Personal details
- Born: 22 September 1968 (age 57) Ciney, Namur, Belgium
- Party: Centre démocrate humaniste
- Alma mater: Université catholique de Louvain

= Catherine Fonck =

Belgian politician and nephrologist

Catherine Fonck (born 22 September 1968) is a Belgian nephrologist and politician. She is presently a member of the Centre démocrate humaniste (cdH).

== Early life and education ==
Fonck was born in Ciney, located in the province of Namur, within the Wallonia region of Belgium.

She graduated from the Catholic University of Louvain in 1993 with a medical degree.

==Career==
Specializing in internal medicine and nephrology, she initially worked at the Cliniques Universitaires Saint-Luc in Brussels and later at the St. Elizabeth Maternity and Clinic in Namur.

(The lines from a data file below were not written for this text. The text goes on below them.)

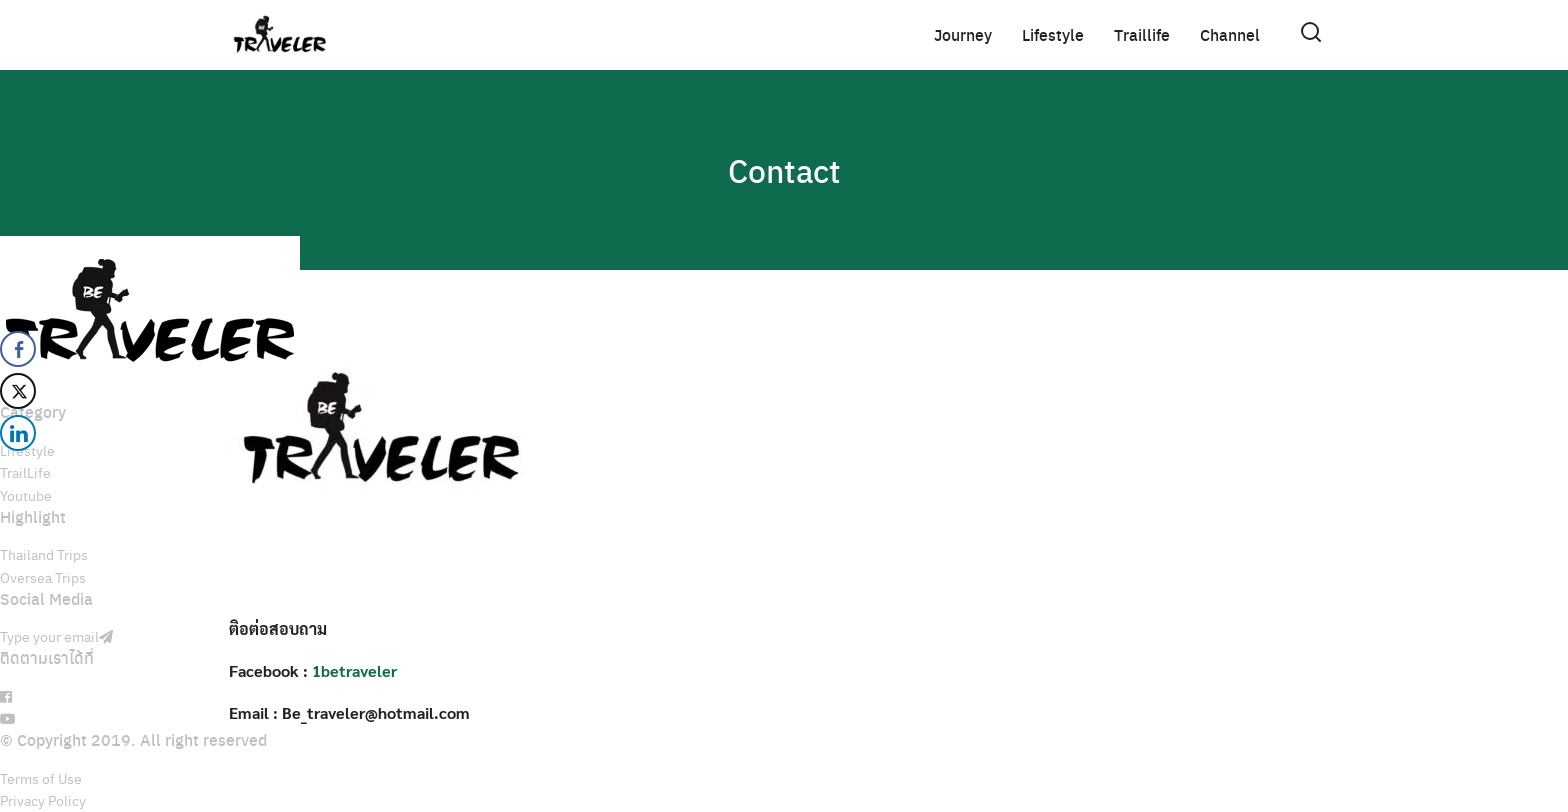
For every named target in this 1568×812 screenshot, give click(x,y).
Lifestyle (1053, 34)
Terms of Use (41, 778)
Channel (1230, 34)
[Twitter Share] (18, 391)
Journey (963, 34)
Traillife (1142, 34)
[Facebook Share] (18, 349)
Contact (784, 170)
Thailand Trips (44, 554)
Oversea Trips (43, 577)
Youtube (26, 495)
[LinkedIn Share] (18, 433)
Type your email (56, 636)
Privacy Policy (43, 800)
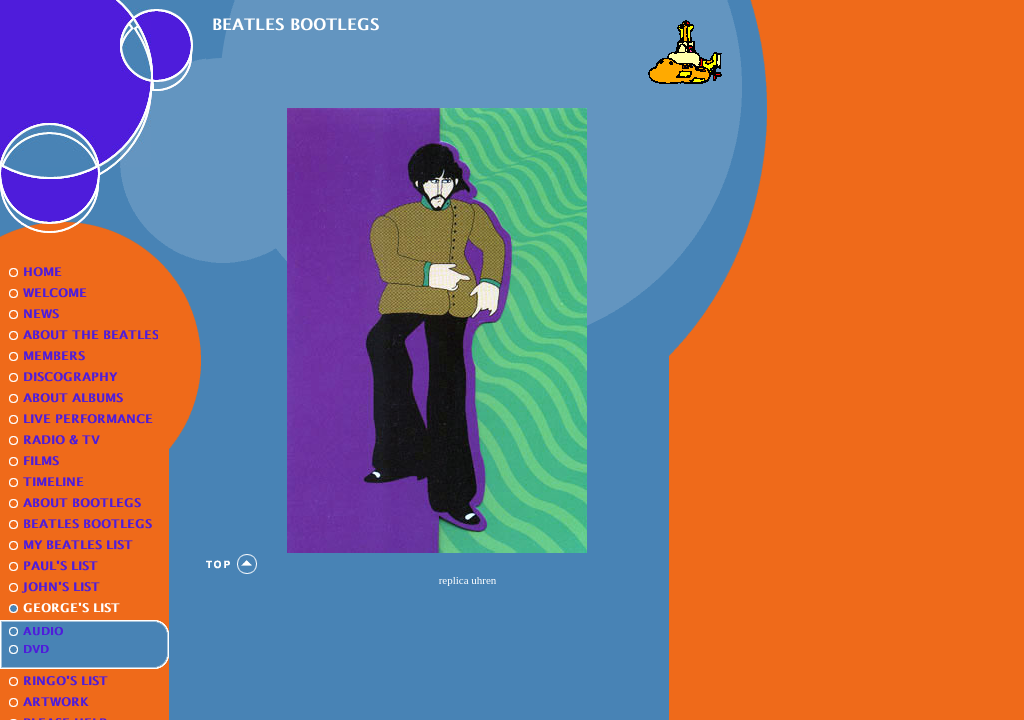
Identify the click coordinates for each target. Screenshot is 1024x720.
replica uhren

Fonck married Jacques Doyen. She held the position of Minister for Children, Youth Assistance, and Health in the French Community of Belgium from 2004 to 2009. Additionally, she served as Secretary of State for Environment and Secretary of State for Institutional Reforms in the federal caretaker government in 2014. Presently, she serves as the cdH group leader in the Chamber of Representatives since 13 October 2014.

=== Political career ===
As an elected member of Parliament since June 2003, she has been an active participant in the Committee on Public Health, Environment, and Renewal of Society. Additionally, she served as an alternate member of the Economic Committee and Social Affairs Committee.

From July 2004 to July 2009, she served as the Minister for Children, Youth Assistance, and Health in the French Community. During the federal elections of 10 June 2007, Catherine Fonck's list of the CdH in the House for the Province of Hainaut received 25,685 votes.

She was elected member of Parliament but relinquished her seat to her substitute deputy to continue serving as the Minister for Children, Youth Assistance and Health in the French Community. In June 2009, she topped the CdH list in the regional elections in the district of Mons with a total of 7,986 votes. Catherine Fonck is also the current head of the CdH group in the federal parliament. She assumed the role of Secretary of State for Minister of Energy on 22 July 2014, succeeding Melchior Wathelet, until 13 October 2014.